Re: handling down node cassandra 2.0.15

2015-11-30 Thread Robert Coli
On Wed, Nov 18, 2015 at 6:16 AM, Anuj Wadehra 
wrote:

> Suppose, gc grace seconds=10days, max hinted handoff period=3 hrs, 3 nodes
> are there A,B & C,RF =3 and my client is reading at CL ONE. C remains down
> for 5 hours and misses many updates including those which happened after
> max hinted handoff period of 3 hrs. Now I bring back node C with
> auto_bootstrap false and run repair. If client queries at CL ONE and
> fetches a row which got updated after max hinted handoff period, there is a
> very high possibility of client returning stale data  from node C . But as
> soon as node C has joined the ring, it will start participating in WRITEs.
>
> But if we follow the procedure you suggested, node C will come back, run
> repair but wont participate in reads till we join it to the cluster. During
> repair, if client queries at CL ONE and fetches a row which got updated
> after max hinted handoff period expired and was missed by node C, it will
> still get latest data from A and B. So, the integrity of data is not lost
> similar to the case when we auto_bootsrap with true. Additionally we save
> the unique data of node C. While repair is going on, node C will get all
> the Writes.
>

Yes, during this time, C is getting "extra" writes as it is repairing
itself vis a vis A and B, but it is not serving reads.

=Rob


Re: handling down node cassandra 2.0.15

2015-11-18 Thread Anuj Wadehra
Robert,


This is how I interpret the implications of the 3 steps you suggested.Please 
confirm my interpretation as this is really important.
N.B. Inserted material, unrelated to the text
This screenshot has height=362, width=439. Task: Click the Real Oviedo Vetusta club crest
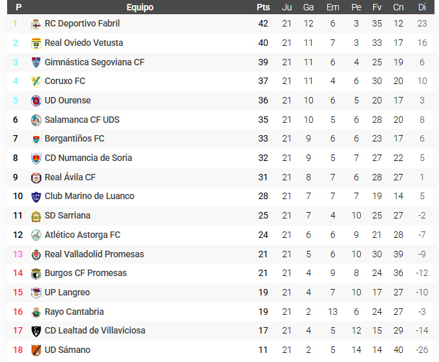[36, 43]
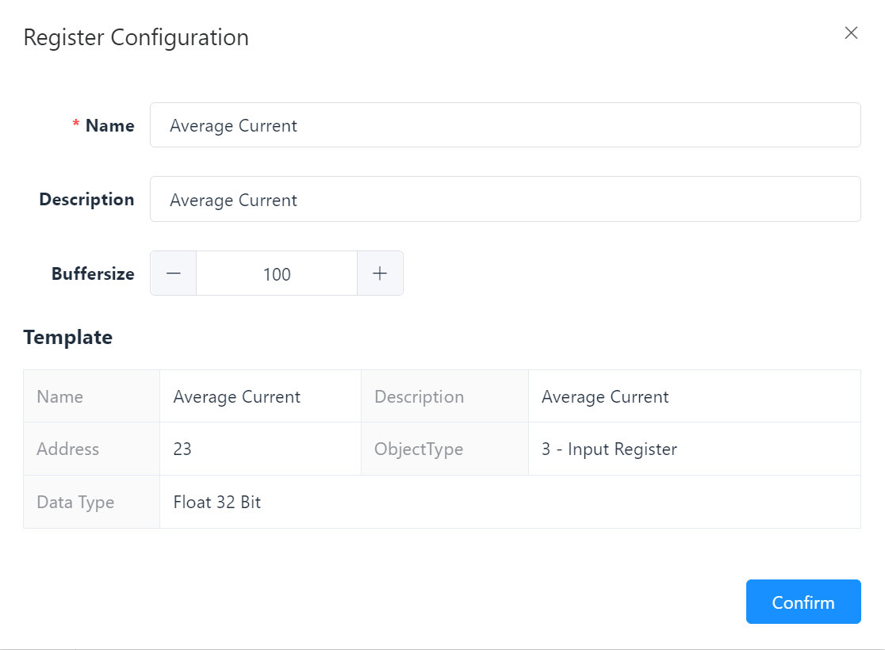Select the 'Float 32 Bit' data type value
885x650 pixels.
point(217,502)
Suppose, gc grace seconds=10days, max hinted handoff period=3 hrs, 3 nodes are 
there A,B & C,RF =3 and my client is reading at CL ONE. C remains down for 5 
hours and misses many updates including those which happened after max hinted 
handoff period of 3 hrs. Now I bring back node C with auto_bootstrap false and 
run repair. If client queries at CL ONE and fetches a row which got updated 
after max hinted handoff period, there is a very high possibility of client 
returning stale data  from node C . But as soon as node C has joined the ring, 
it will start participating in WRITEs.


But if we follow the procedure you suggested, node C will come back, run repair 
but wont participate in reads till we join it to the cluster. During repair, if 
client queries at CL ONE and fetches a row which got updated after max hinted 
handoff period expired and was missed by node C, it will still get latest data 
from A and B. So, the integrity of data is not lost similar to the case when we 
auto_bootsrap with true. Additionally we save the unique data of node C. While 
repair is going on, node C will get all the Writes. 


@Anishek

Hinted handoffs are not related to gc grace seconds.


Thanks

Anuj

Sent from Yahoo Mail on Android

From:"Anishek Agarwal" 
Date:Wed, 18 Nov, 2015 at 1:49 pm
Subject:Re: handling down node cassandra 2.0.15

@Rob interesting something i will try next time, for step 3 you mentioned -- I 
just remove the -Dcassandra.join_ring=false option and restart the cassandra 
service? 


@Anuj, gc_grace_seconds dictates how long hinted handoff are stored right. 
These might be good where we explicitly delete values from the table. we just 
have ttl and DTCS should delete data older than 1 month. In this case do i need 
to wipe the node and then start copy of key space again ? or can i run a repair 
once it joins the right with auto_bootstrap=false.


 


On Wed, Nov 18, 2015 at 1:20 AM, Robert Coli  wrote:

On Tue, Nov 17, 2015 at 4:33 AM, Anuj Wadehra  wrote:

Only if gc_grace_seconds havent passed since the failure. If your machine is 
down for more than gc_grace_seconds you need to delete the data directory and 
go with auto bootstrap = true .


Since CASSANDRA-6961 you can :


1) bring up the node with join_ring=false

2) repair it

3) join it to the cluster


https://issues.apache.org/jira/browse/CASSANDRA-6961


This prevents you from decreasing your unique replica count, which is usually a 
good thing!


=Rob




Re: handling down node cassandra 2.0.15

2015-11-18 Thread Anishek Agarwal
@Rob interesting something i will try next time, for step 3 you mentioned
-- I just remove the -Dcassandra.join_ring=false option and restart the
cassandra service?

@Anuj, gc_grace_seconds dictates how long hinted handoff are stored right.
These might be good where we explicitly delete values from the table. we
just have ttl and DTCS should delete data older than 1 month. In this case
do i need to wipe the node and then start copy of key space again ? or can
i run a repair once it joins the right with auto_bootstrap=false.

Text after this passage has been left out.